Na quinta feira assei um pacu de dois quilos e meio aqui na minha casa. Recheei a parte interna do peixe de farofa com couve. O pacu, o grande pacu, passou duas horas no fogo brando. É um peixe muito gorduroso, necessita tempo para ficar sequinho. E justamente por ser gorduroso que o pacu é conhecido, pelos meus amigos, como a picanha dos peixes. Se vocês estivessem aqui em casa, poderiam ter certeza: estava bom mesmo. O pacu, de fato, é muito saboroso, é um peixe de rio e tem as características típicas de um peixe de rio. Quem gosta de peixe de rio, do seu inconfundível sabor de barro, nunca nega um pacu. Entretanto, o sabor da costela do Pacu é mais suave que o sabor da cacunda.

Como tempero opcional, preparei um molho a base de shoyo e gengibre ralado, que você podia jogar por cima do peixe.

Não é necessário dizer que não faltaram as piadinhas: “Vamos comer o pacu do Pulmão”, etc.

Quando a assadeira aterrizou na mesa, todos salivaram. Estava lá o pacu, todo oferecido, com sua carne tenra. Depois do pessoal ter provado e aprovado vieram os elogios e as perguntas sobre a receita. Responder a essas perguntas é sempre divertido. No fundo é tudo muito simples, mas é quase uma ofensa dizer que é simples.


Disse, como quem compartilha um segredo, que tinha feito uma pesquisa nas peixarias de Ribeirão e que aquele Pacu, sem dúvida, era o melhor que eu havia encontrado, tinha vindo do Pará (isso é verdade). Nessa hora todos se impressionaram, ninguém esperava que alguém pudesse se preocupar da procedência do Pacu.

O pacu tinha dois quilos e meio, tamanho ideal para o Pacu (nunca compre um pacu com mais de três quilos, ou com menos de um quilo).

Depois disse que havia investigado o peixeiro sobre o processo de conservação do peixe. Disse com tamanha seriedade, que pareceu a todos a coisa mais óbvia do mundo esse cuidado. “A qualidade dos ingredientes é a alma da cozinha” – uma voz retumbou triunfante na mesa, para mostrar entendimento. Todos concordaram.
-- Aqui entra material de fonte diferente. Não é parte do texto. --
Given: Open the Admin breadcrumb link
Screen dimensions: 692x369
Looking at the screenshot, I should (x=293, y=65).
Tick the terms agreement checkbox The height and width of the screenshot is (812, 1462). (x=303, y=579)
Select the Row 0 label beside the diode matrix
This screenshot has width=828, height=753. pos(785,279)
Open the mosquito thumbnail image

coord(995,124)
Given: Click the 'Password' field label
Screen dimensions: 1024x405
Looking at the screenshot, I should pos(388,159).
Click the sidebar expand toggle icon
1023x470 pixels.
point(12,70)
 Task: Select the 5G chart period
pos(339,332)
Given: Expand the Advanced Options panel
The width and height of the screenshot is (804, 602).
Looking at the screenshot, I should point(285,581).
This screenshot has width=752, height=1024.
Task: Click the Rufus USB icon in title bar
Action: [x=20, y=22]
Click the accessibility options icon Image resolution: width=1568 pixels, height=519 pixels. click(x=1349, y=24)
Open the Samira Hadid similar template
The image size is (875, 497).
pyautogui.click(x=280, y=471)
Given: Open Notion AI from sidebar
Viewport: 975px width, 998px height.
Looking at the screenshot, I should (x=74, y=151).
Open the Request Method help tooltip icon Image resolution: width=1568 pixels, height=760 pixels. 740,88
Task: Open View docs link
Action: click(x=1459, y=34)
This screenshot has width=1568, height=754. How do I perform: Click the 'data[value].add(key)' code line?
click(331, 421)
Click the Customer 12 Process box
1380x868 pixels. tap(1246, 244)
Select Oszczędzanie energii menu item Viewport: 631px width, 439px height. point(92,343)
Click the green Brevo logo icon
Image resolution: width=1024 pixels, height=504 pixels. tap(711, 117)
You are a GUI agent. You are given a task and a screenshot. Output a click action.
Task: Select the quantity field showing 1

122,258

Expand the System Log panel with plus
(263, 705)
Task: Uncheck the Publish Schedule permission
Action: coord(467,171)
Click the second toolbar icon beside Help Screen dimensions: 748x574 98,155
O que achei mais insólito, na verdade, foi o próprio peixeiro e sua figura. Era um tipo engraçado, parecia o Agostinho da grande família. Disse-me que seus peixes passavam por um tubo de congelamento que fazia com que o peixe, em meia hora, já estivesse congelado. Depois, falou mal das outras peixarias, sobretudo do Carrefour, em que se encontram aqueles peixes que ficam no gelo. Confidenciou-me, já com uma certa intimidade, que os peixes do Carrefour são de cativeiro, o pessoal usa hormônio, e ainda uma substância que espirram no peixe para conservá-lo. “Três dias no gelo, meu amigo, você acha que um peixe agüenta isso?” Já o seu peixe não, vinha do Pará. A certa altura, o peixeiro estava tão empolgado com seu próprio discurso, que começou a relatar a procedência de cada um de seus peixes, abrindo o freezer e me mostrando um por um. Piapara do Rio Grande, piraputanga de não sei da onde, corvina, filhote, tambacú, dourado.

Diante desta situação, senti uma fagulha de orgulho: o peixeiro tinha-me como um grande conhecedor de peixes. Então, ensaiei uma cara séria de entendido em peixes, ou pelo menos de um apaixonado pela pescaria, e comecei a gastar todo o meu conhecimento no assunto, arriscando palpites e comentários:

“Realmente, hoje em dia está difícil pescar no mato-grosso, a pesca predatória está acabando com os peixes da região. Há dez anos atrás, que beleza!”. (Depois fiquei preocupado, minha idade aparente não me permitia falar nem de sete anos atrás).

“Tem dourado aí? O dourado é um peixe delicioso, pescá-lo então é uma beleza! Ô peixe brigadô!”.

Depois, discutimos sobre a receita do caldo de piranha, e o problema dos espinhos. Mas para frente já compartilhamos daquele ar confidencial dos amigos de longa data ao discutirmos sobre a validade ou não do coentro na moqueca.

Mas não sei se era exatamente isso que eu queira falar, meu plano era falar sobre a arte de vender o peixe, uma das artes mais importantes de que tenho notícia.